» **TASK BRIEF**:
Copy the entries from the line with "At what coordinates" to the line with "The height and width of the screenshot is (705, 1568).", both included, and write them out exactly.

» **RECORDS FOR THIS TASK**:
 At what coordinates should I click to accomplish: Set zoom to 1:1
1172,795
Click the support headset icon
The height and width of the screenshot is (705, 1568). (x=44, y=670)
--
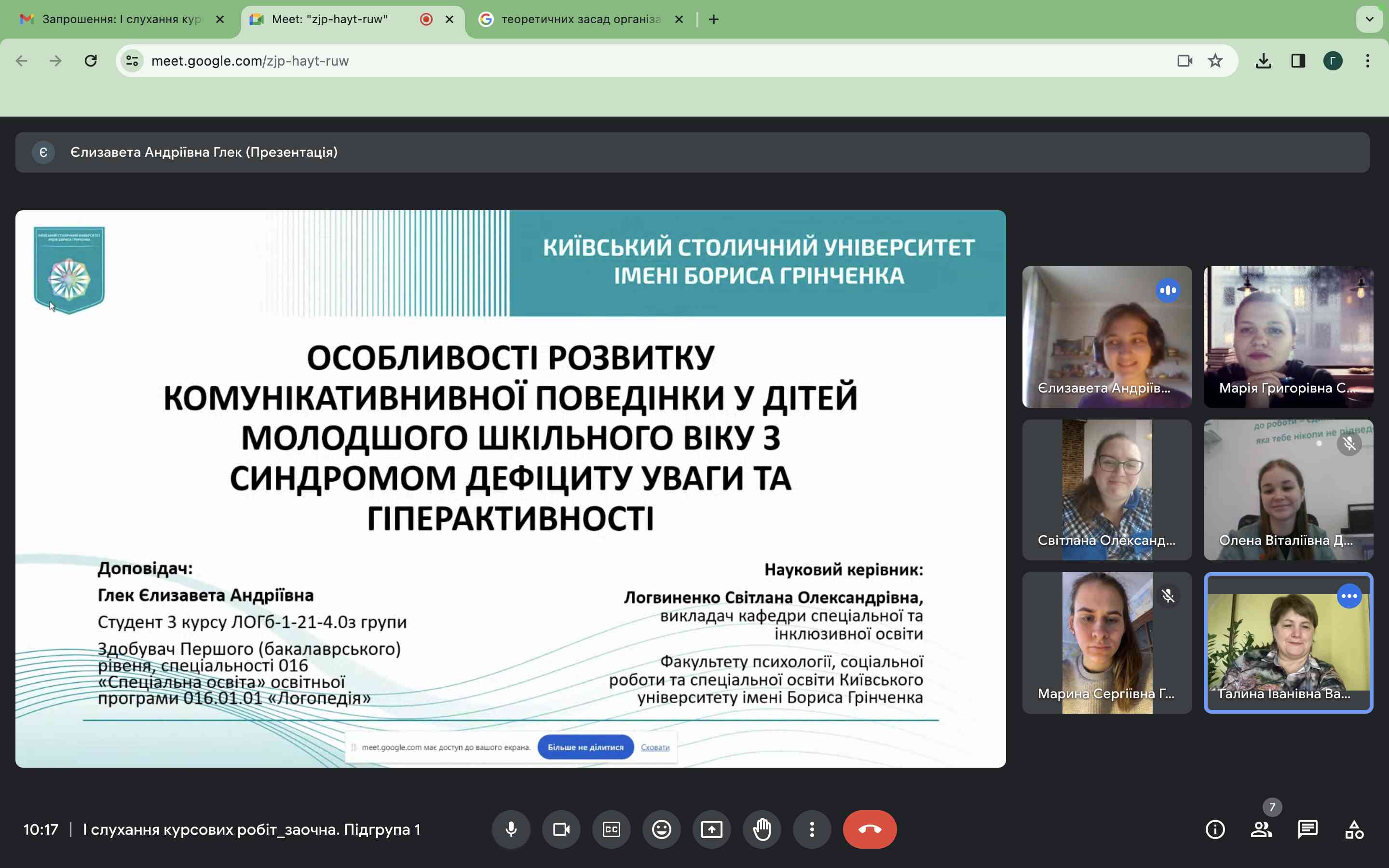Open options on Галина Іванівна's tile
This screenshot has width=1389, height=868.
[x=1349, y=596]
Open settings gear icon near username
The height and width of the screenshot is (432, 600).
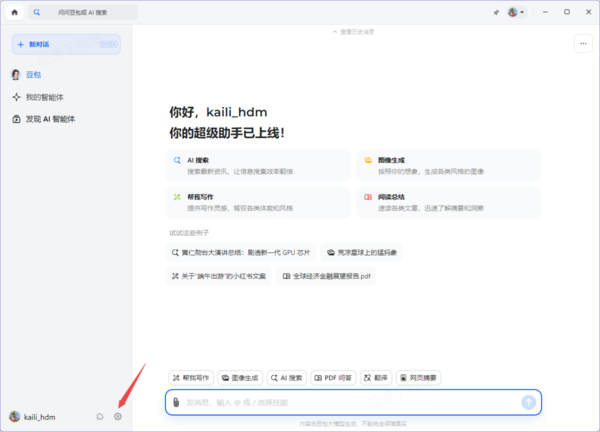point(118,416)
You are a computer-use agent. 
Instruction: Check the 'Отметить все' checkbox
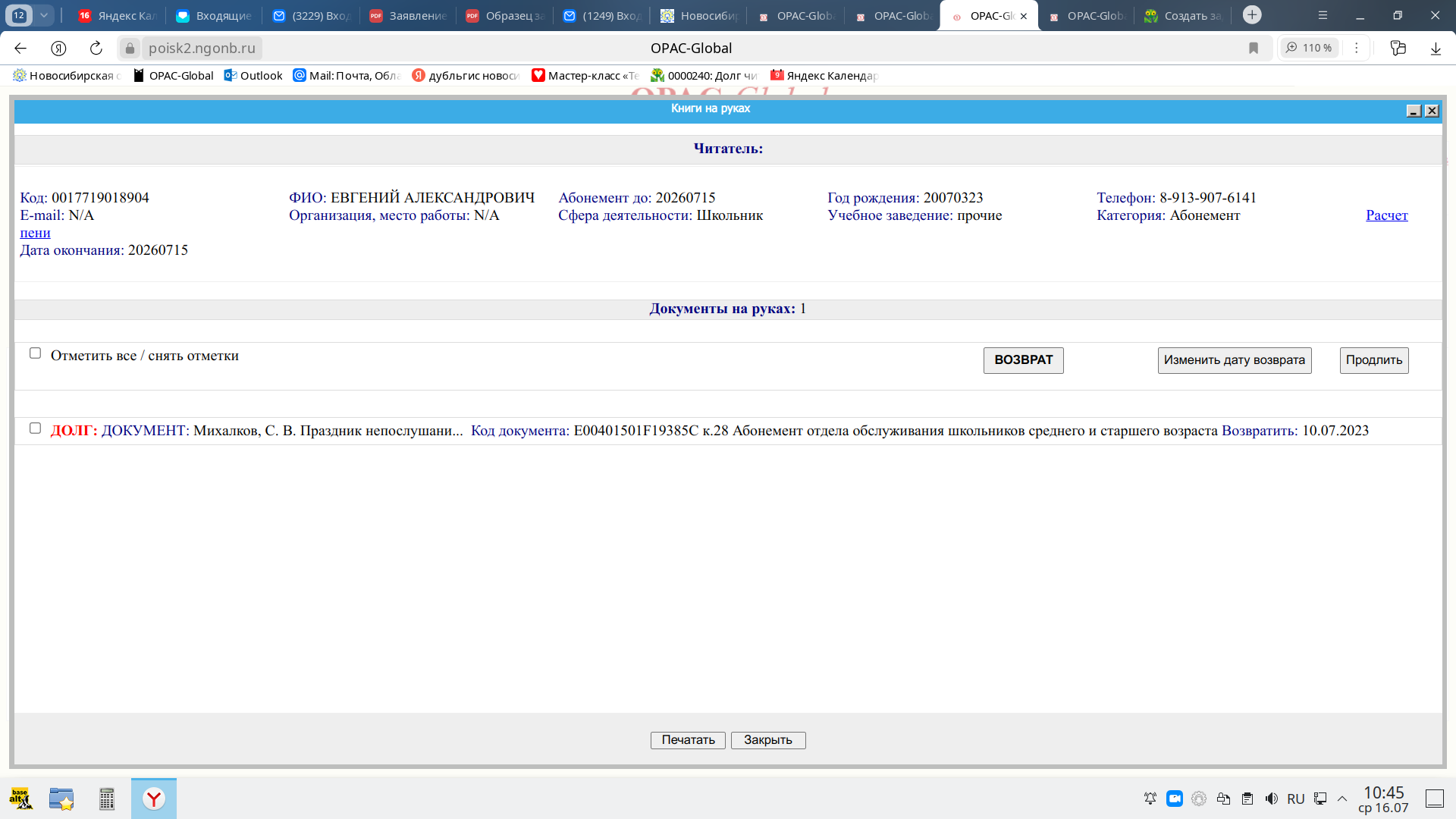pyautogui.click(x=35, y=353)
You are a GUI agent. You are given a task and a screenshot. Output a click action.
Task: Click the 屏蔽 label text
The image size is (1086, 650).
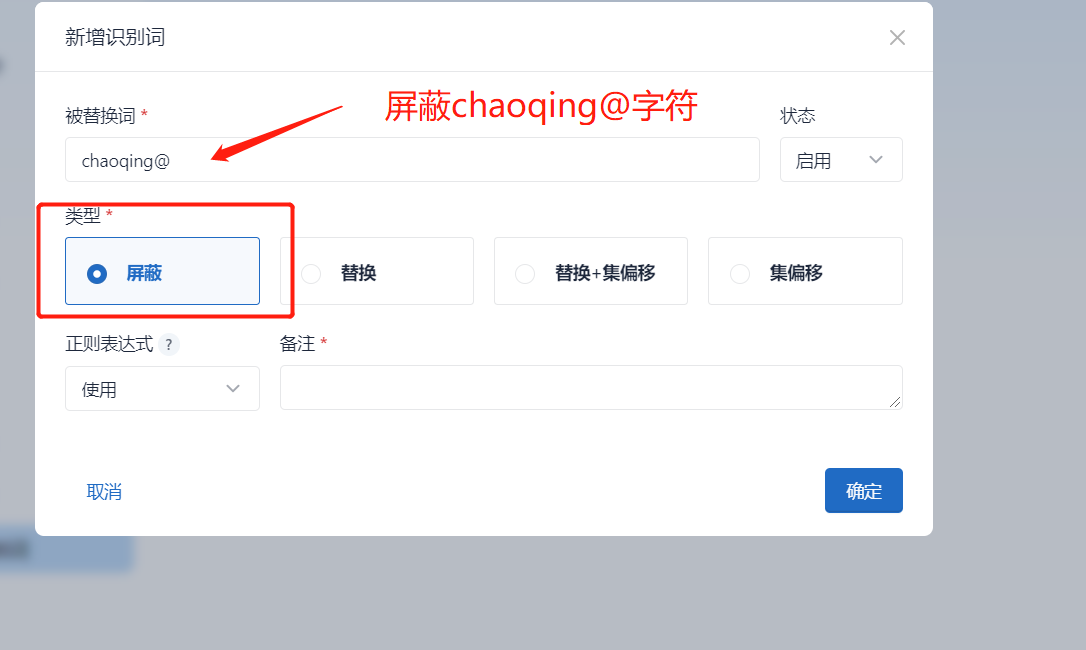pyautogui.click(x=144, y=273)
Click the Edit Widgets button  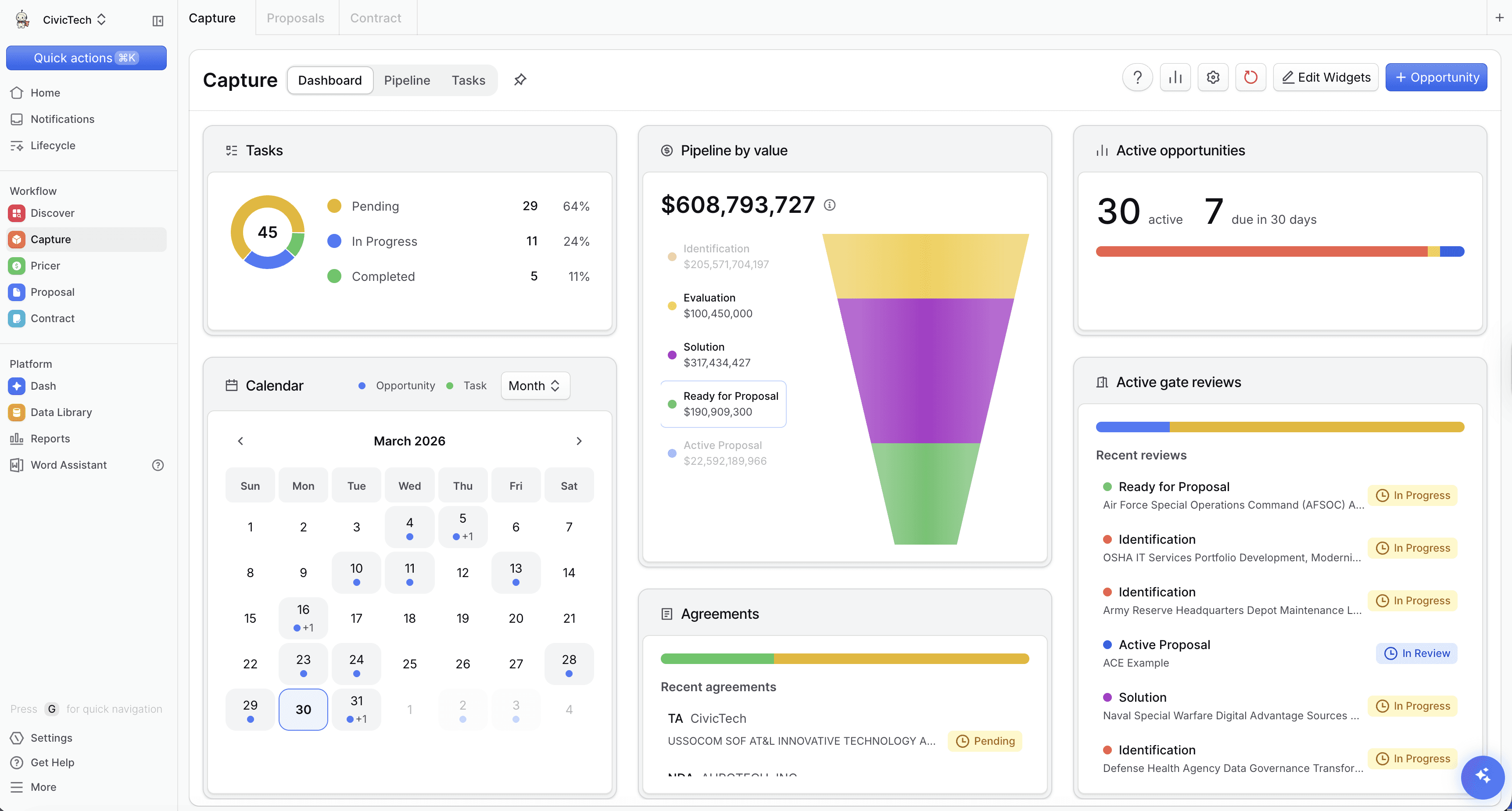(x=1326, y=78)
---
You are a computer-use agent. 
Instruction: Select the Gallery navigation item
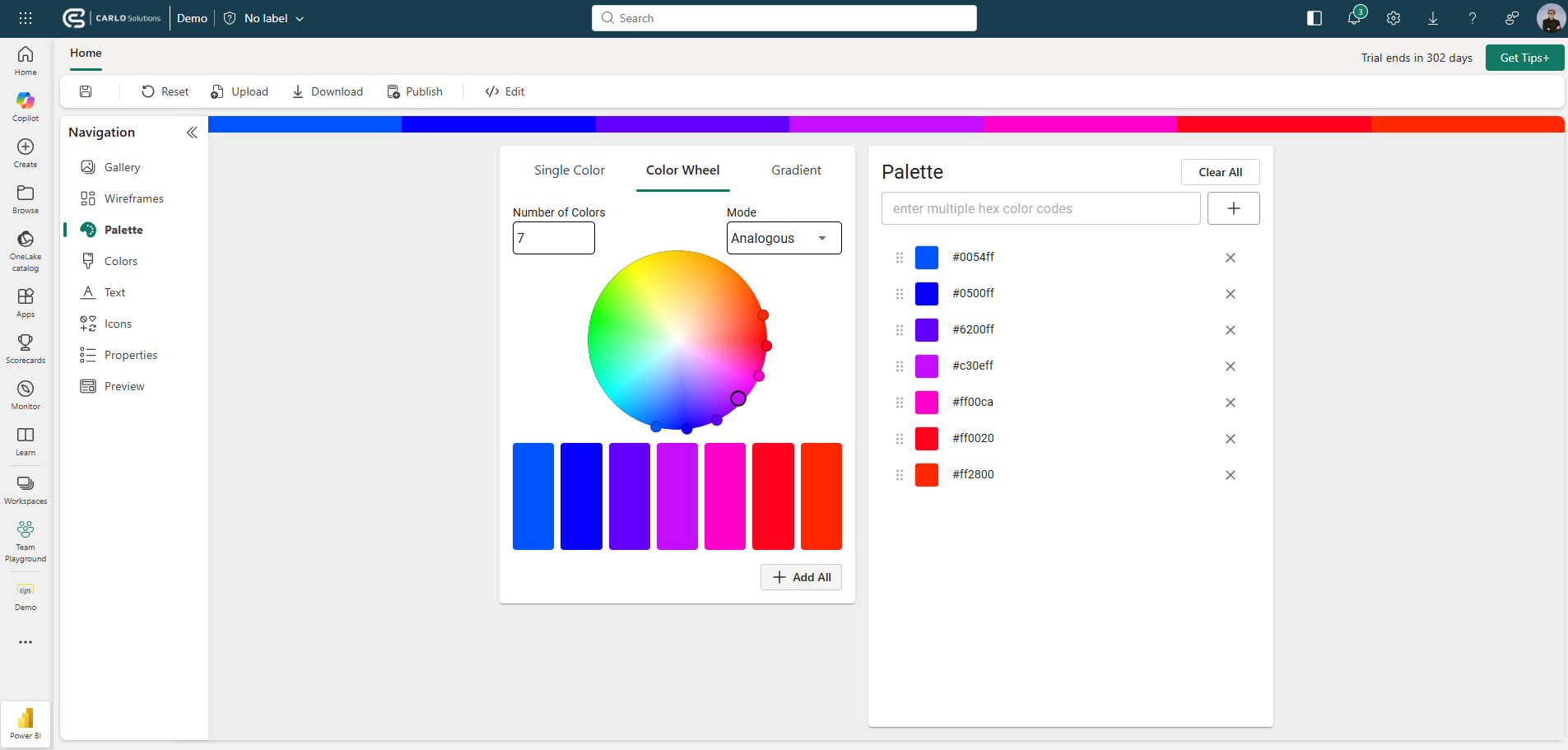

» **SOLUTION TO THIS EXERCISE**:
 At what coordinates should I click to accomplish: Set zoom to 1:1
1172,795
Click the support headset icon
The height and width of the screenshot is (705, 1568). (x=44, y=670)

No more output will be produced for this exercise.